> **Requirement**
A faithful copy is required: retype the records from their first line through the line with "You are a computer-use agent.", and omit the pictures.

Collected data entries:
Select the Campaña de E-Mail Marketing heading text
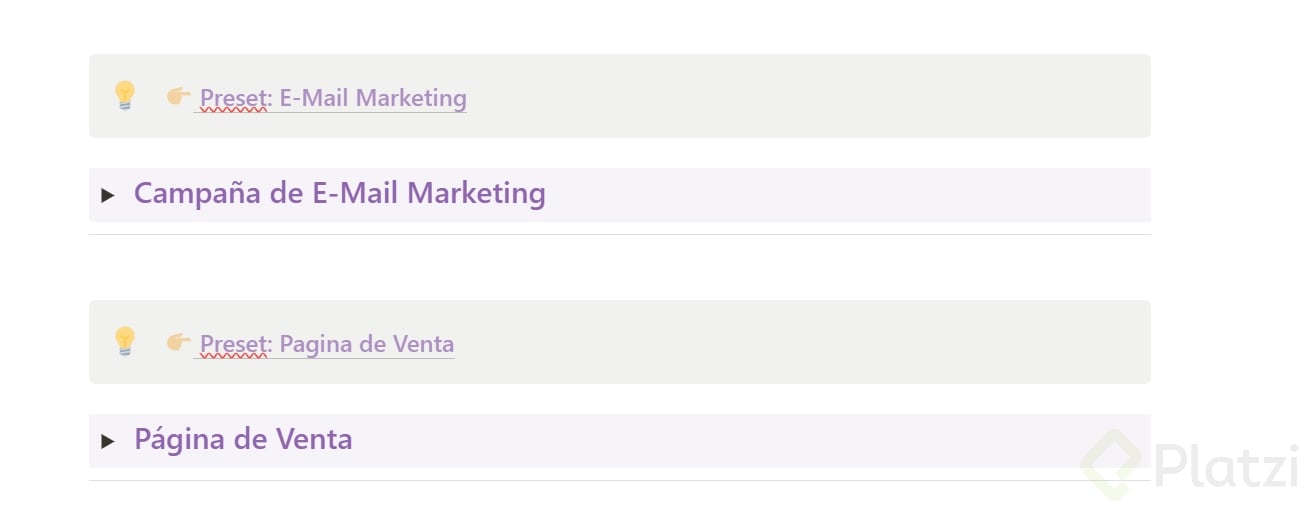1312x507 pixels. point(340,193)
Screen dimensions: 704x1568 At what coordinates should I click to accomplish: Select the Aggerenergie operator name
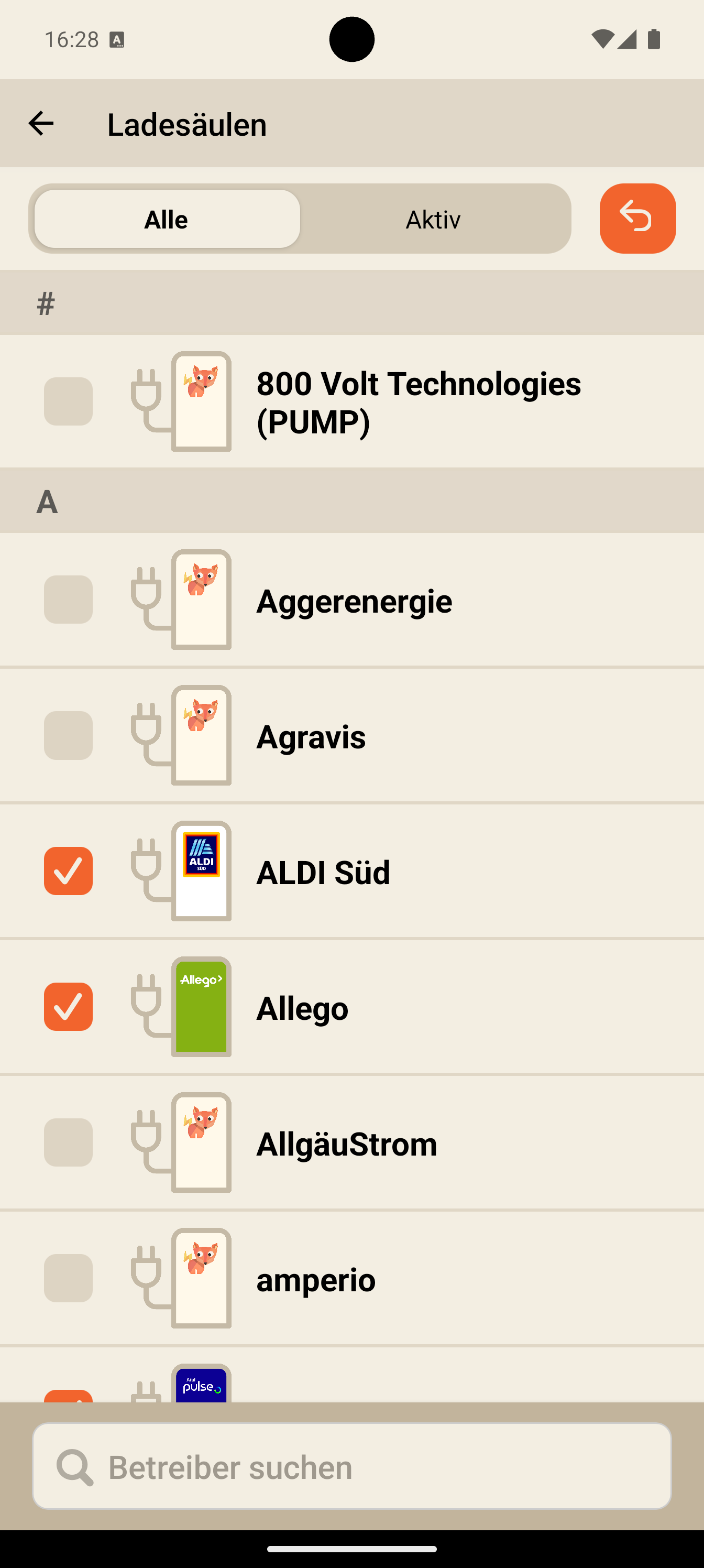tap(354, 601)
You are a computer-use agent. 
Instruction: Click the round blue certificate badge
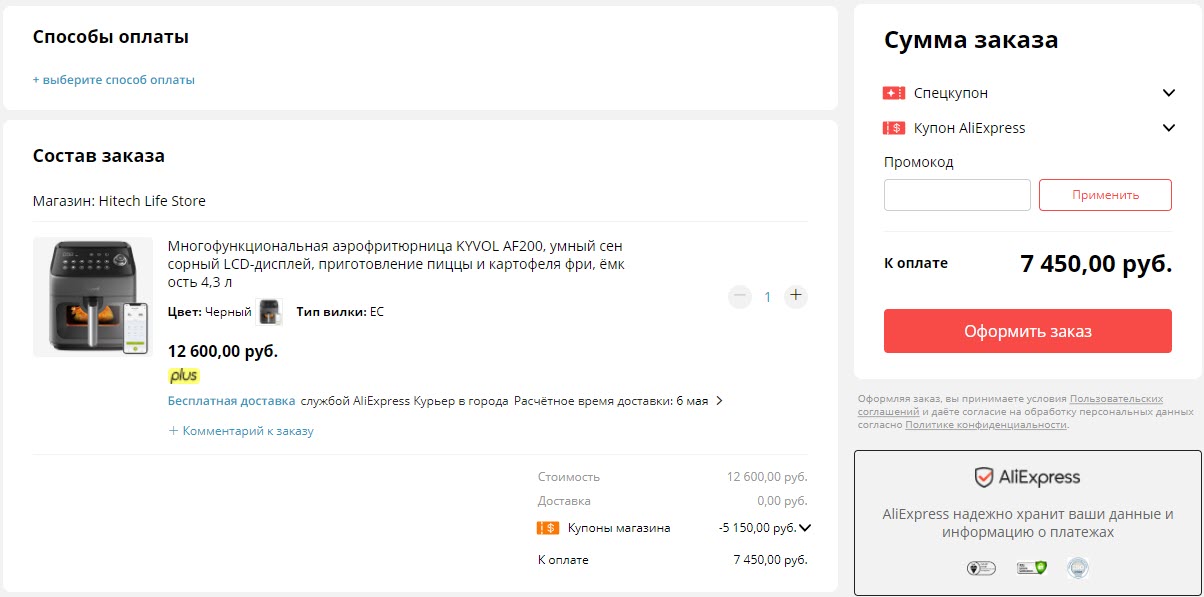coord(1077,568)
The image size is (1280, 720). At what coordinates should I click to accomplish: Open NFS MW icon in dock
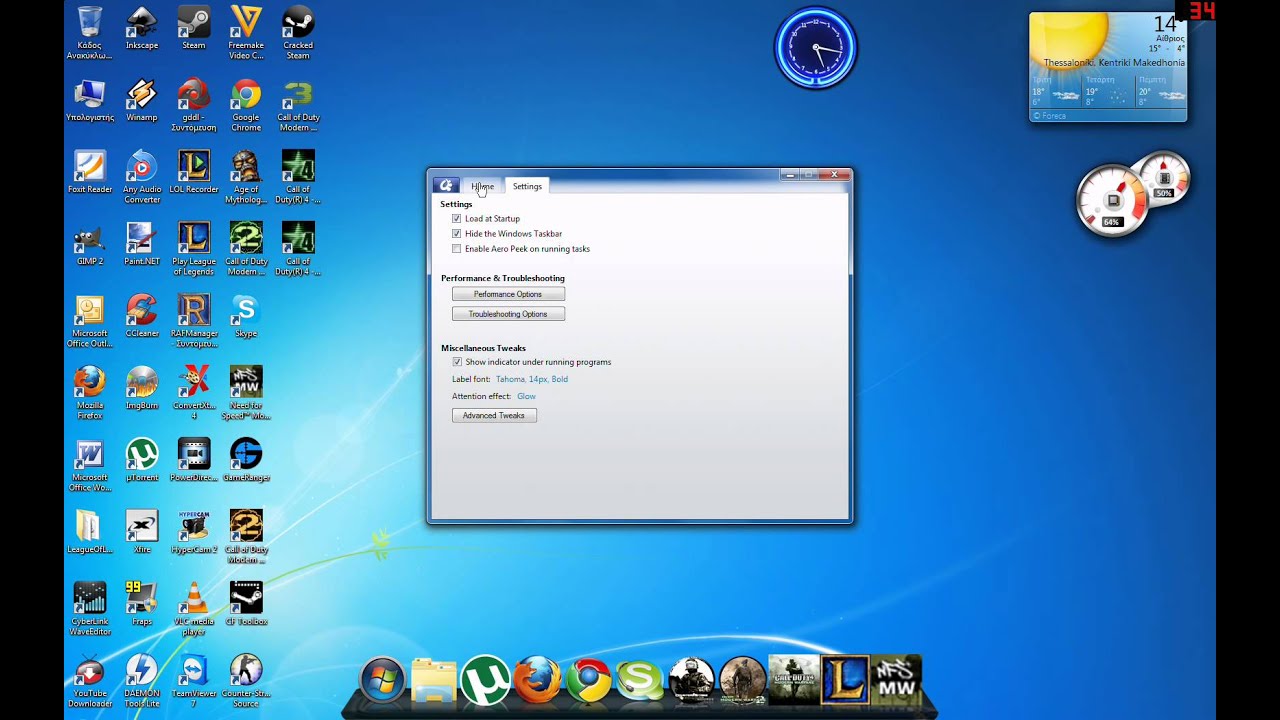pyautogui.click(x=896, y=680)
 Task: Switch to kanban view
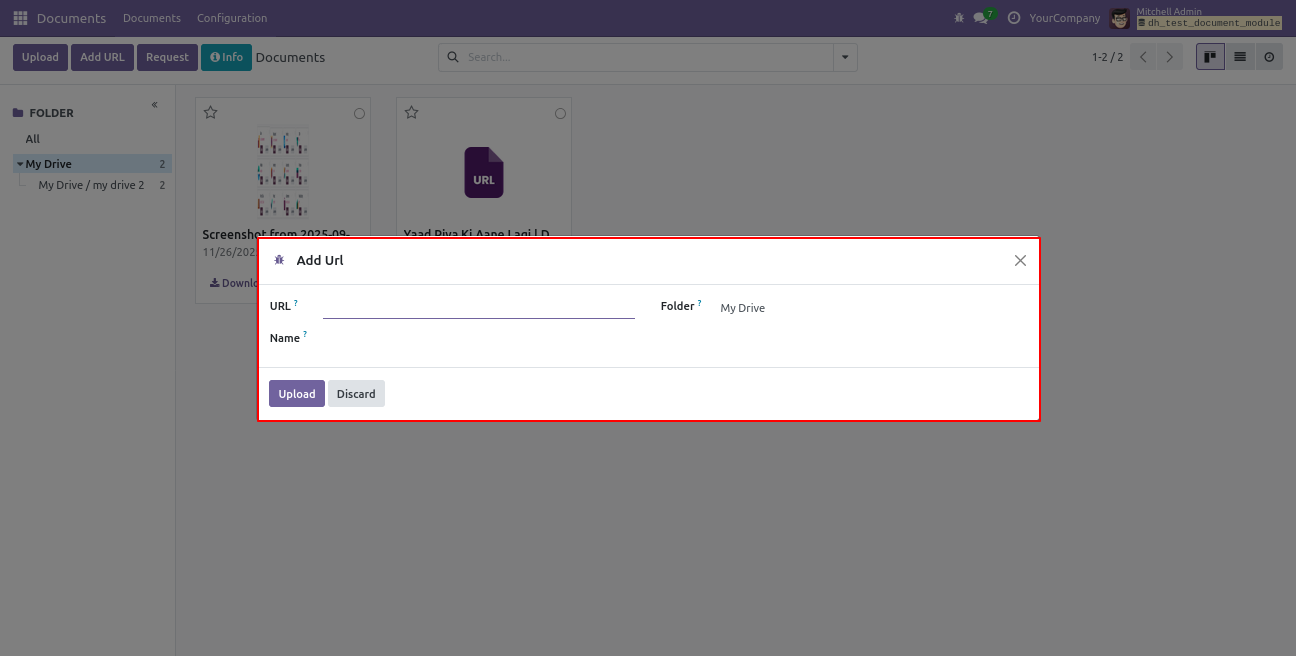pyautogui.click(x=1210, y=57)
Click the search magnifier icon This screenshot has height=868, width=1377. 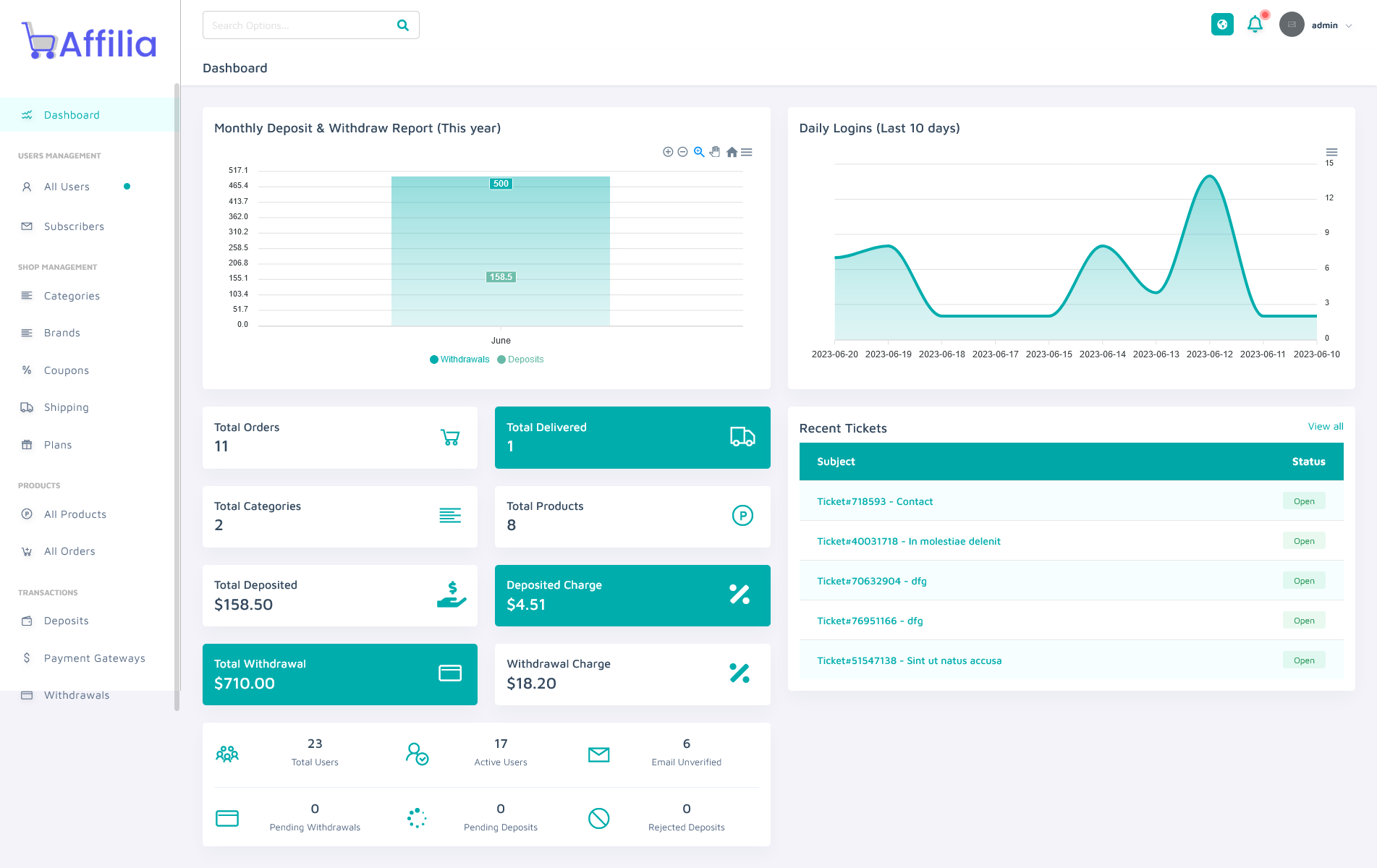coord(403,25)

> **Answer below**
Select the Campaña de E-Mail Marketing heading text
1312x507 pixels. point(340,193)
Screen dimensions: 704x1568 At what coordinates should I click to accomplish: Select the Aggerenergie operator name
tap(354, 601)
You are a computer-use agent. 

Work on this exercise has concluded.